(Collection entries)
================================

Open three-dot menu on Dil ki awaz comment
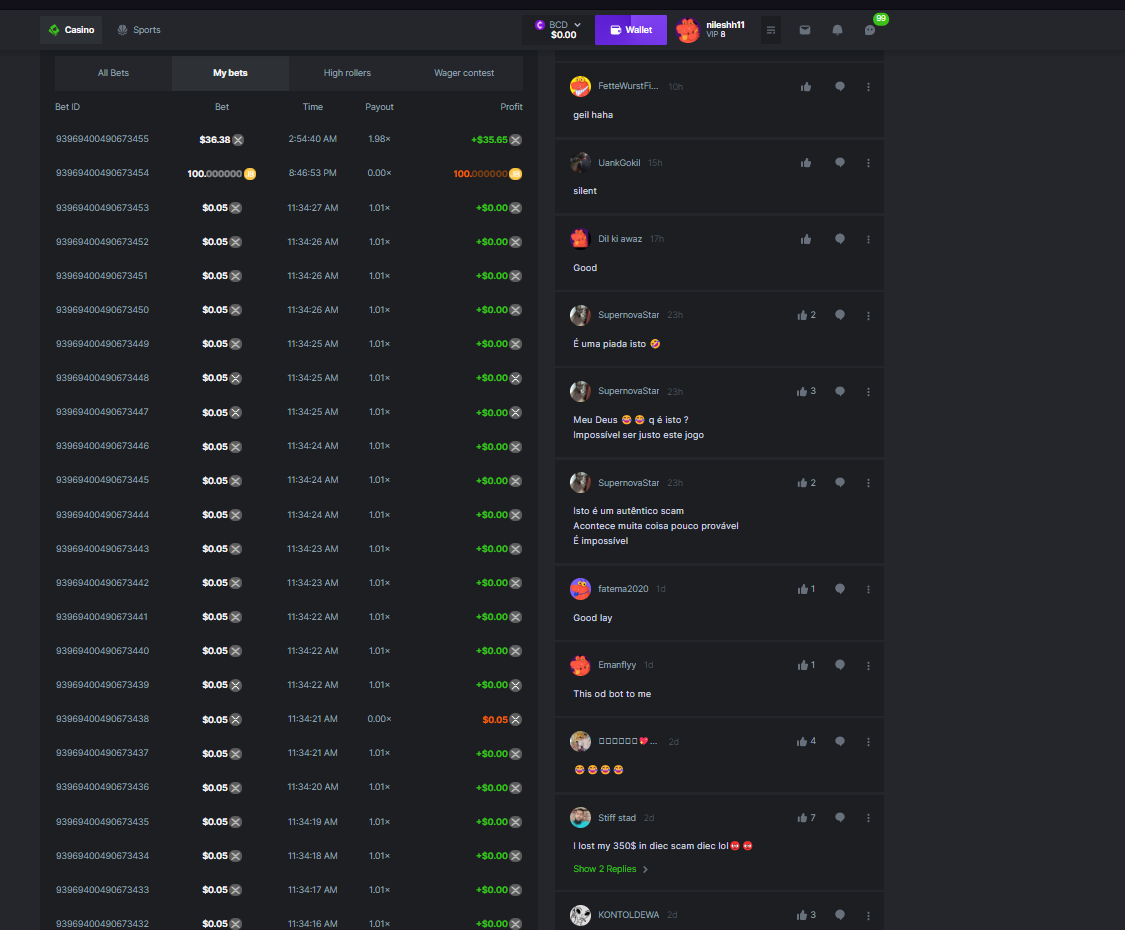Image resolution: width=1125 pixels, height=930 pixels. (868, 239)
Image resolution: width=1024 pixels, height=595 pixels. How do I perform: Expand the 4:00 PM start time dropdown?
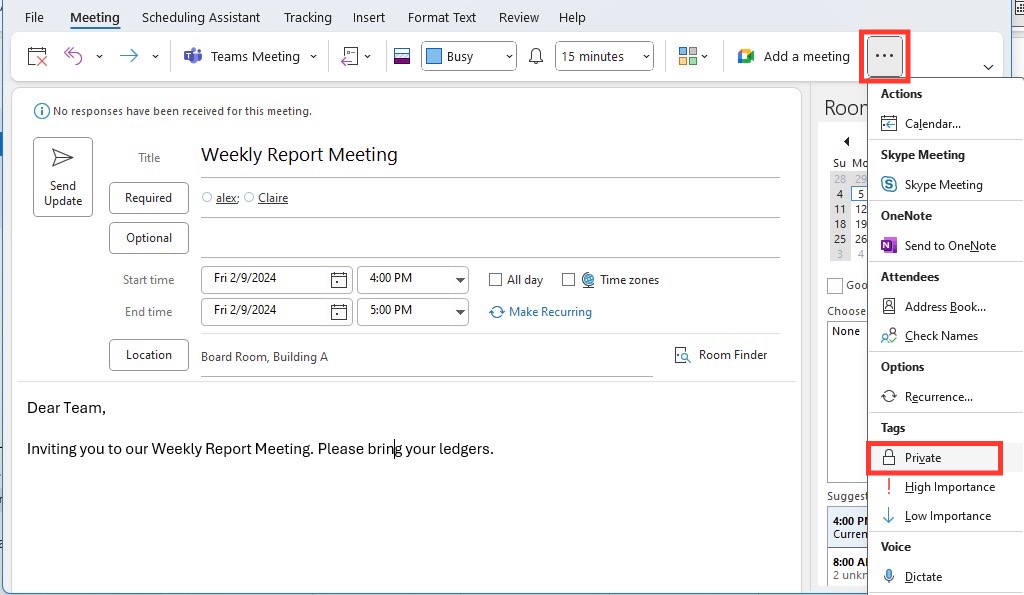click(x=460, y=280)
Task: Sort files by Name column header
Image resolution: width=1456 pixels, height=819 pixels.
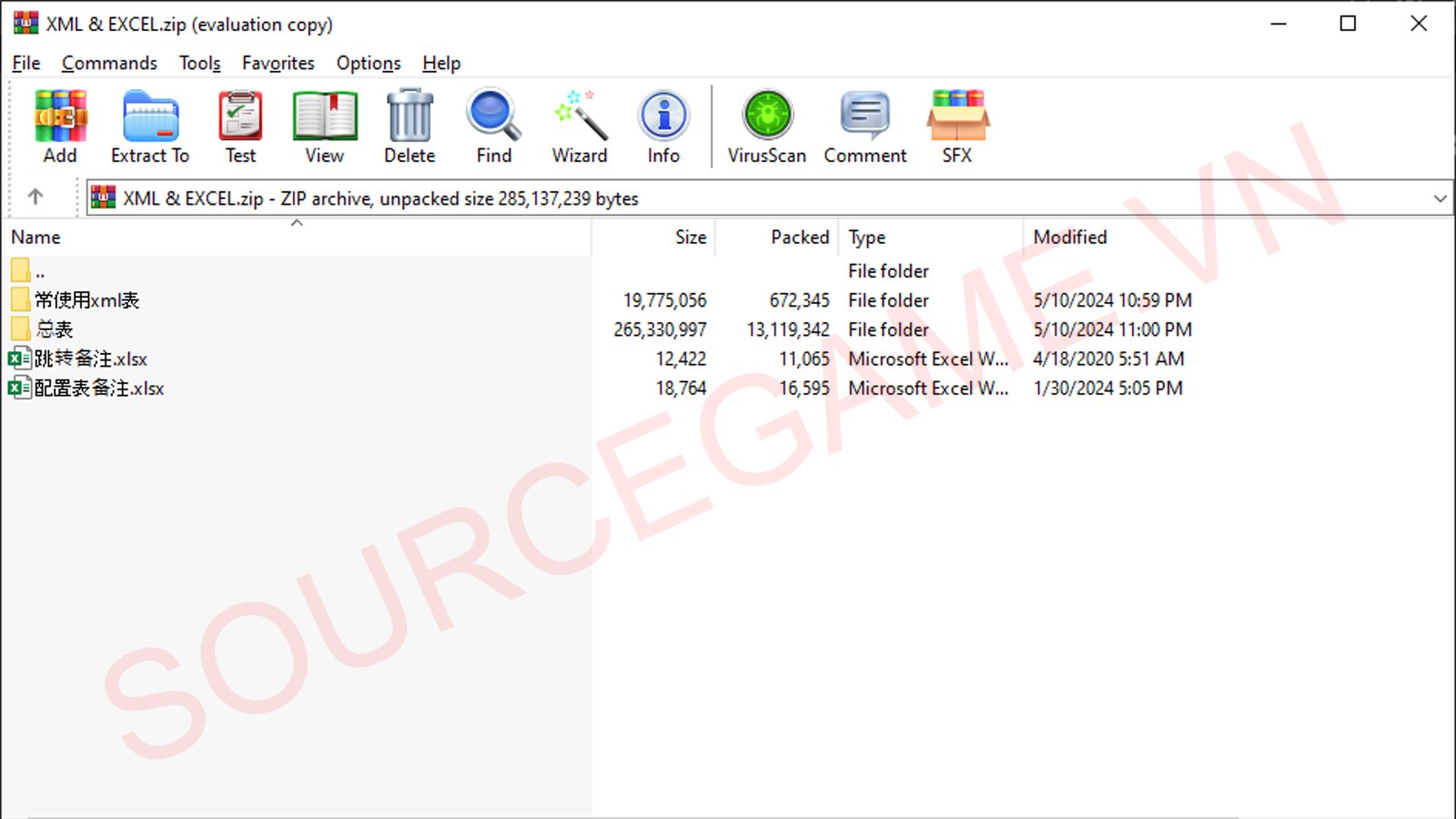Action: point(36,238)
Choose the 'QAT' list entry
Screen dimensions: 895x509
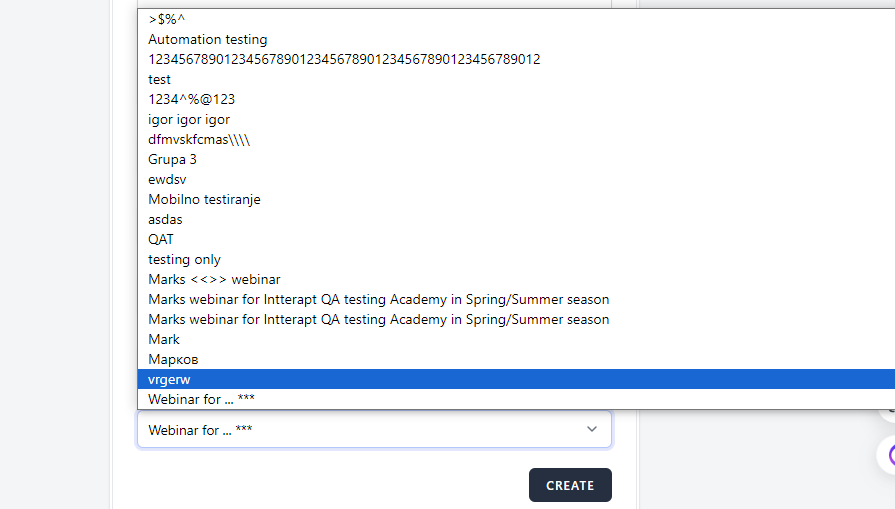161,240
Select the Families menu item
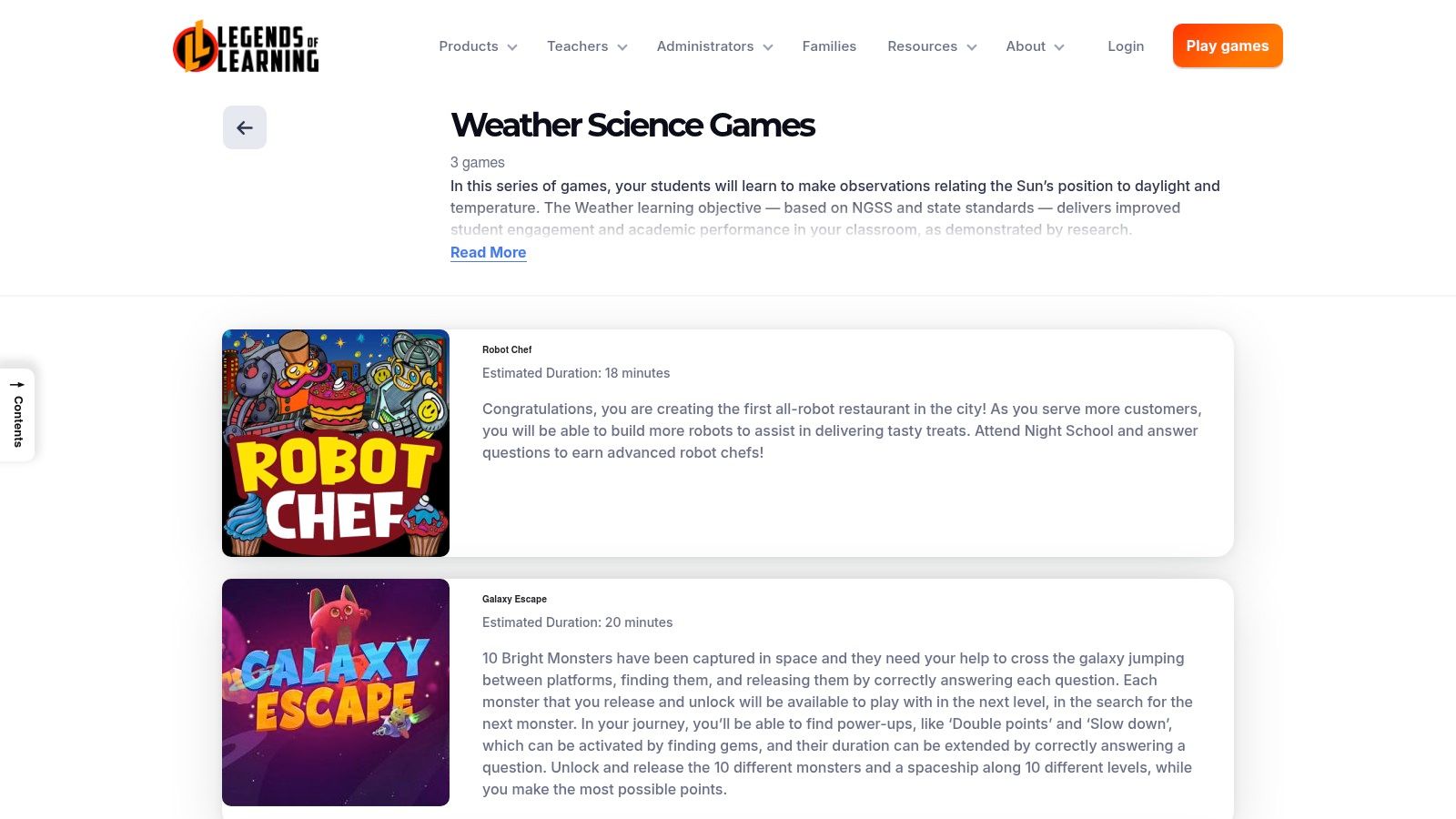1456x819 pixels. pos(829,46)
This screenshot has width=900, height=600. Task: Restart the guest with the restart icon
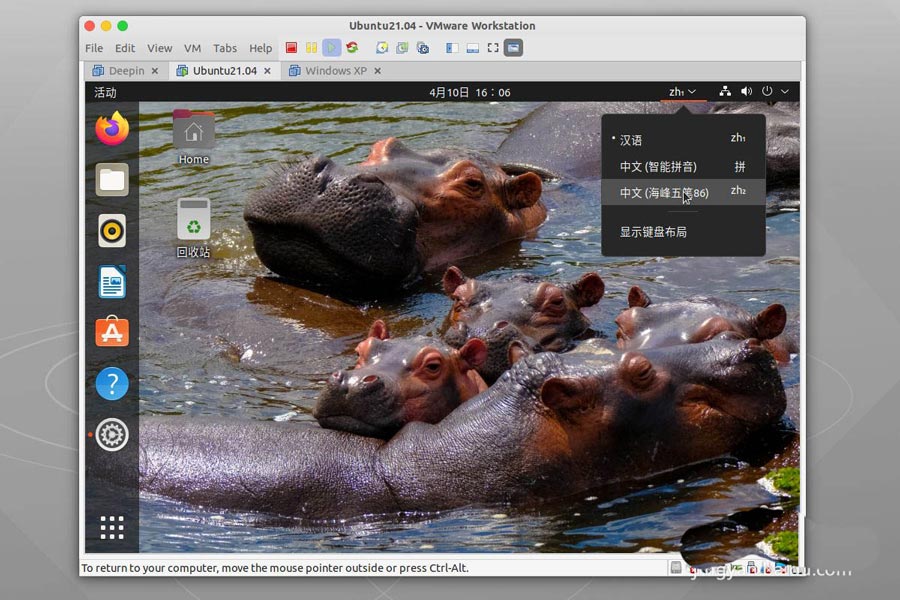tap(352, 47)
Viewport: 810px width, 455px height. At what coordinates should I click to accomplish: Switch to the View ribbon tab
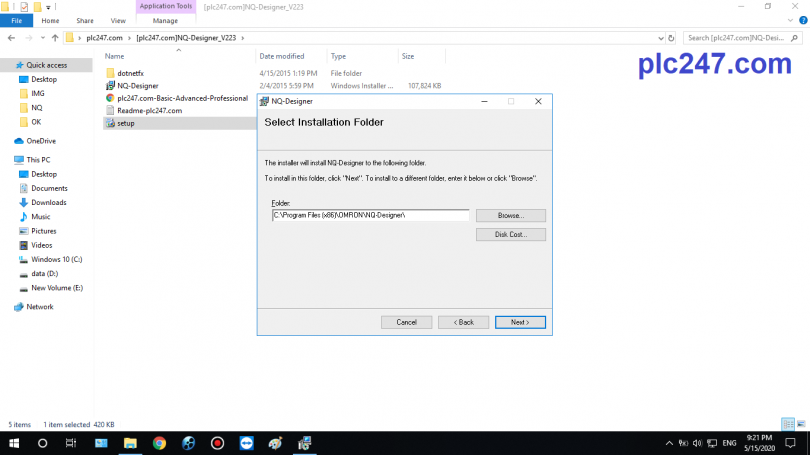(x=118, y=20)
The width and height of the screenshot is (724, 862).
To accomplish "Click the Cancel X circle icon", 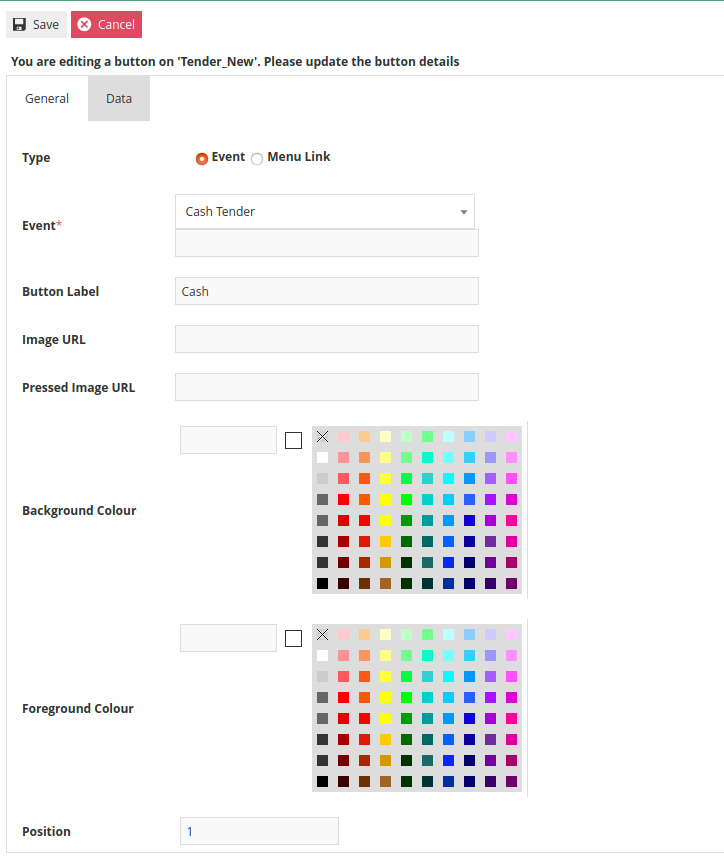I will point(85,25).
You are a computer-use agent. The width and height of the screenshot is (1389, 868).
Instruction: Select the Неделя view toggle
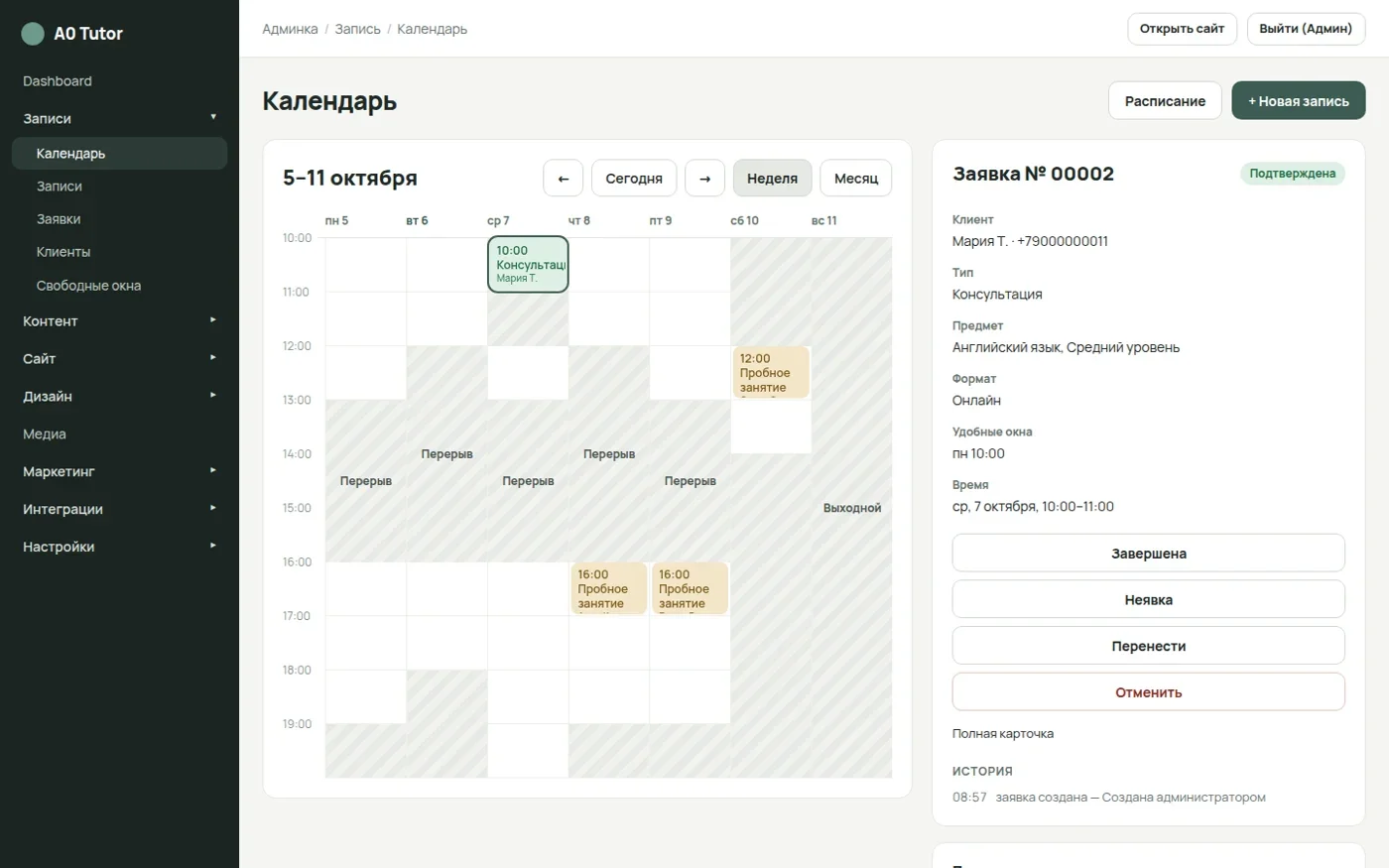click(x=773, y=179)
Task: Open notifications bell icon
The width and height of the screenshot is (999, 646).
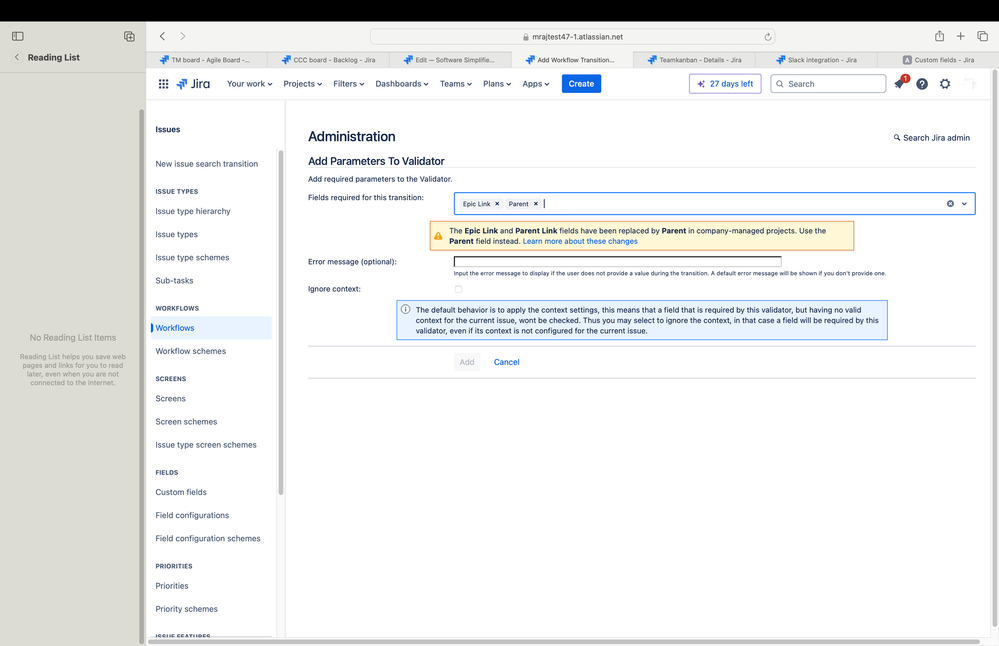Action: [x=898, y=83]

================================

## [Required work]
From the line containing "Task: Open notifications bell icon" to the last line of the records, inclusive, output the lines exactly as written and nothing else; leave out the pictures.

## [Solution below]
Task: Open notifications bell icon
The width and height of the screenshot is (999, 646).
Action: [x=898, y=83]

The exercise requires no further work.